Choline deficiency-induced apoptosis in PC12 cells is associated with diminished membrane phosphatidylcholine and sphingomyelin, accumulation of ceramide and diacylglycerol, and activation of a caspase.

It is not well appreciated that nutritional status can modulate apoptosis, a process that eliminates unwanted or damaged cells. Choline is an essential nutrient, and its absence induces apoptosis. When PC12 cells were cultivated in a choline-free medium, apoptosis was induced (27.4% of cells apoptotic at 72 h as compared to 4.4% in control medium). In choline-free medium at 72 h, there was a 49% decrease in phosphatidylcholine concentration (P<0.01) and a 34% decrease in sphingomyelin concentration (P<0.01); however, there was no change in phosphatidylethanolamine concentration. Before detecting increased apoptosis in choline-deficient cells, we measured a significant increase in ceramide (218% control) and diacyglycerol (155% control) concentrations. The addition of a cell-permeable ceramide to cells in control medium induced apoptosis; however, adding a cell-permeable diacyglycerol did not induce apoptosis. Caspase is a common mediator of apoptosis, and choline deficiency-induced apoptosis was prevented completely by replacing choline or adding a caspase inhibitor into the medium within 48 h of initial choline deprivation. In those cells rescued by replacing choline at 36 h, the concentrations of phosphatidylcholine, sphingomyelin, ceramide, and diacyglycerol returned to levels of control cells.
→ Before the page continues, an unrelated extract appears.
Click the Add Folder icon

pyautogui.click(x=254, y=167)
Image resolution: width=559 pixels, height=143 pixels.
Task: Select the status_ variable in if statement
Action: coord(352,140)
In those cells rescued by adding a caspase inhibitor at 36 h, the concentrations of sphingomyelin and ceramide returned to control levels, but the concentrations of phosphatidylcholine and diacyglycerol did not return to normal. We propose that availability of dietary factors (choline in this model) can modulate apoptosis. Mechanisms that we identify using this model may help us to explain why dietary choline influences brain development.